Pers İmparatorluğu’dan günümüze kadar miras kalmış olan Persopolis hakkında bilgi edinmek isteyen gezginler buyursunlar!
Yüzlerce yıl önceden günümüze kalan antik kentlerden Persopolis İran’daki büyüleyici varlığı ve köklü tarihiyle hala ziyaretçileri kendine çekiyor. Dev sütunlar, sanat eserinden farksız işlemeler, oymalar ve bir kültürün izlerini taşıyan simgesel anlatımlarıyla birçok gezginin uğrak noktalarından biri halinde.
Koca Bir İmparatorluğun Şehri
Persopolis, bugün, İran’ın Şiraz kentinin 70 km kuzeydoğusunda ve Pasargad’ın güneyine de 80 km uzaklıkta bulunuyor. Pers İmparatorluğu’nun başkenti olan bu şehir saraylar, anıtlar ve dev sütunlarla tarihi yansıtıyor.
Pers İmparatorluğu tarihteki en büyük imparatorluklardan biriydi. Gücü ve iktidarı tartışmasız olarak kabul ediliyordu. Bu büyük imparatorluğun başkenti de “Kralların kralı” olarak geçen I. Darius tarafından yaptırılmıştı.
Bu antik kentin Farsça’daki adı “Parsa”dır. Persopolis ne demek diye soracak olanlar için hemen açıklayayım; Bu isim kente Atinalılar tarafından verildi ve “Perslerin şehri” anlamına geliyor. I. Darius kenti yaptırdıktan sonra I. Serhas ve Artakserkses şehri daha da genişlettiler. Şehir, onların hükümdarlığında birbirinde harika anıtlarla donatılmış olsa da M.Ö. 330 yılında Büyük İskender’in zaferi sonunda yakıldığı için günümüze kadar hepsi gelmemiş bulunuyor.
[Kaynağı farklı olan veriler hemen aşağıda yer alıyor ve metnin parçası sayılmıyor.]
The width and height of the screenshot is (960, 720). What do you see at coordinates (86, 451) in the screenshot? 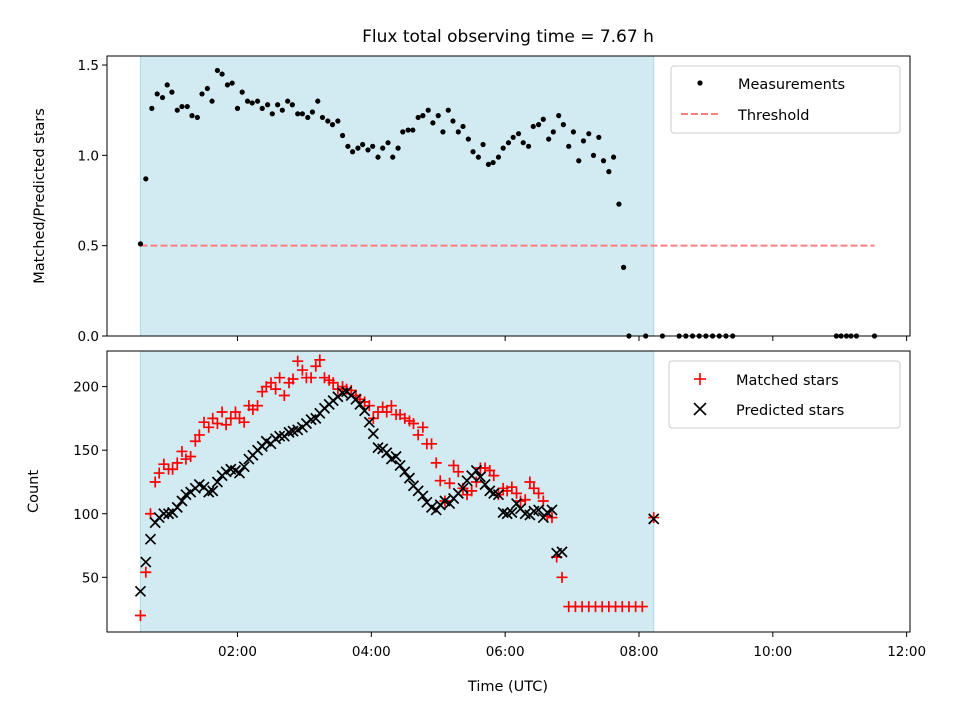
I see `y-tick-label: 150` at bounding box center [86, 451].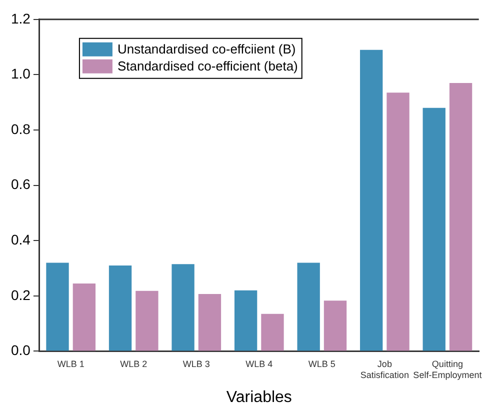  What do you see at coordinates (70, 364) in the screenshot?
I see `x-tick-label: WLB 1` at bounding box center [70, 364].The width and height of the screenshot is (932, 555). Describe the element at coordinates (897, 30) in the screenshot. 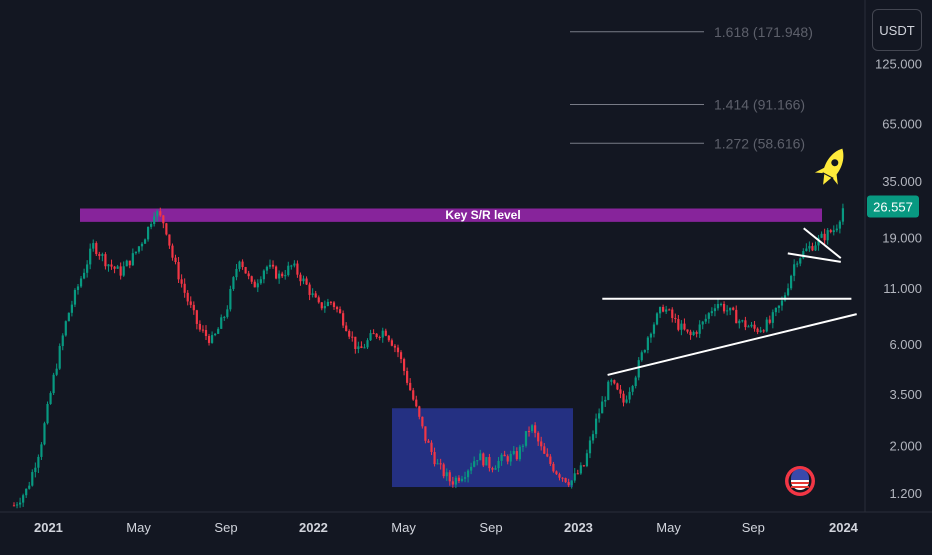

I see `currency-selector-button: USDT` at that location.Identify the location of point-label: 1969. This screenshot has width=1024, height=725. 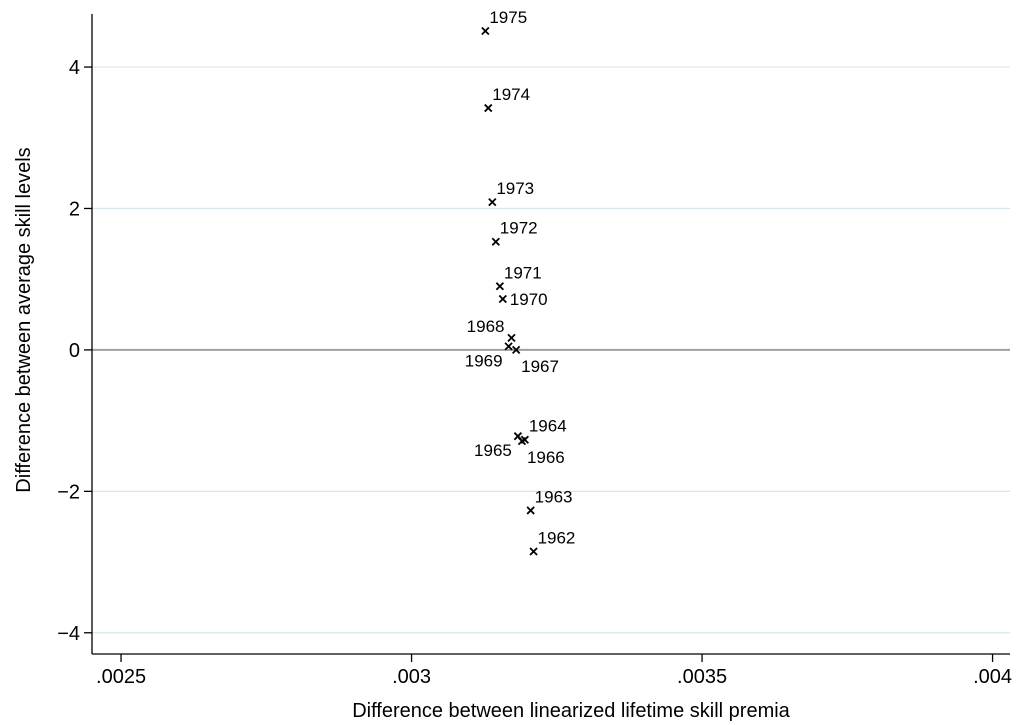
(484, 360).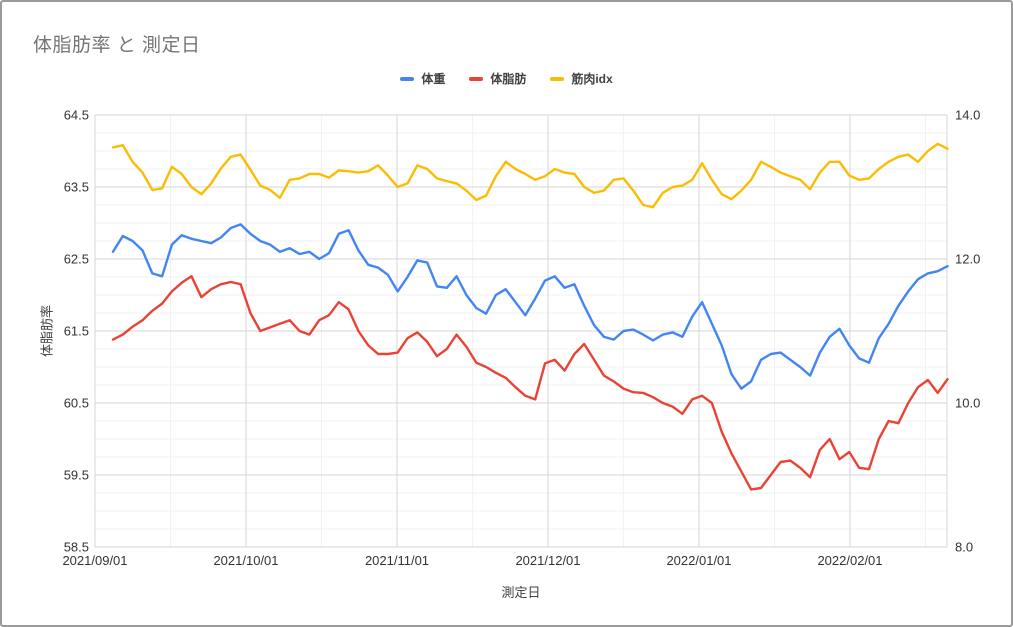 The image size is (1013, 627). Describe the element at coordinates (76, 476) in the screenshot. I see `left-axis-tick-label: 59.5` at that location. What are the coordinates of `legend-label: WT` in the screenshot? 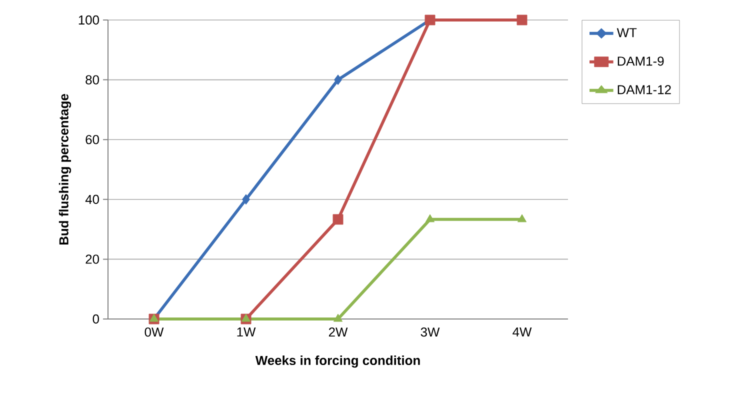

Tarihin Sanatsal Tezahürleri
Persler yalnızca büyük bir imparatorluk değil, derin bir kültüre de sahiptiler. Bu yüzden Persopolis’in yapısında da kendi kültürlerinin, savaşlardan kazandıkları zaferlerin, sahip oldukları güçlerin anlatımlarına rastlamak mümkün. Bunu kentin üç ana bölümünde de hemen fark ediyorsunuz.
Saray bölümü yığma toprakla yapılan bir tepenin üzerine inşa edilmişti. Sarayların bulunduğu taraçaya iki geniş merdivenle çıkılıyor. Bu merdivenler, yani sarayın girişi “Tüm Milletler Kapısı” olarak geçiyor. Daha bu ilk girişte bile merdivenlerin kabartmalarla dolu olduğunu görebiliyorsunuz. Bunun dışında, büyük sütunlar üzerinde ise iyiliğin sembolü olan insan ve kötülüğün sembolü olan canavarın savaşı temsil edilmiş. Savaşın muzafferinin iyiliğin sembolü olan insan olduğu da destansı anlatıma eklenmiş.
Persopolis Antik Kenti’nin bir diğer bölümü ise tören alanı. Toprak altında olduğu için günümüze kadar kalabilmiş olması bize şehrin ne kadar büyük bir yapı olduğunu bir kere daha gösteriyor. Başka hiçbir sarayda bu kadar büyük olanına rastlanmamış olan kapalı alan 10.000 kişiyi alabilecek kapasiteydi. Salonun avluya açılan 4 büyük ahşap kapısı ve büyük sütunlarda ise dini inançları yansıtan semboller, Nevruz kutlamaları için Hindistan’dan gelen 23 büyük heyetin I. Darius’a bağlılıklarını sundukları tasvirler bulunuyor.
Şehirin ortalama olarak 10 km uzağında bulunuyor olsa da 3. önemli yapısı sayılan yer Kral Mezarları’dır. Akamenid krallarına ait olan bu mezarlar kayalar içine oyulmuş görkemli yapılar. Xerkes, I. Darius, I. Artakxerkes ve II. Darius’a ait olan 4 mezardan en gösterişlisi I. Darius’a ait olanı ve önünde bir de güneş sembolü bulunuyor.
Yüzyıllar önce Persopolis’in kuruluşu ile kendi güçlerini ve hükümlerini dünyaya daha da iyi yansıtmış olan Persler’den geriye kalanlar arasındaki en görkemli yapı olan antik kent Büyük İskender’in fethi ile büyük oranda tahribat görmüş olsa da hala heybetini koruyor. 1930’lu yıllarda başlayan kazı çalışmaları ile ortaya çıkan şehir Ortadoğu’ya doğru yola çıkmak için tek başına bir sebep.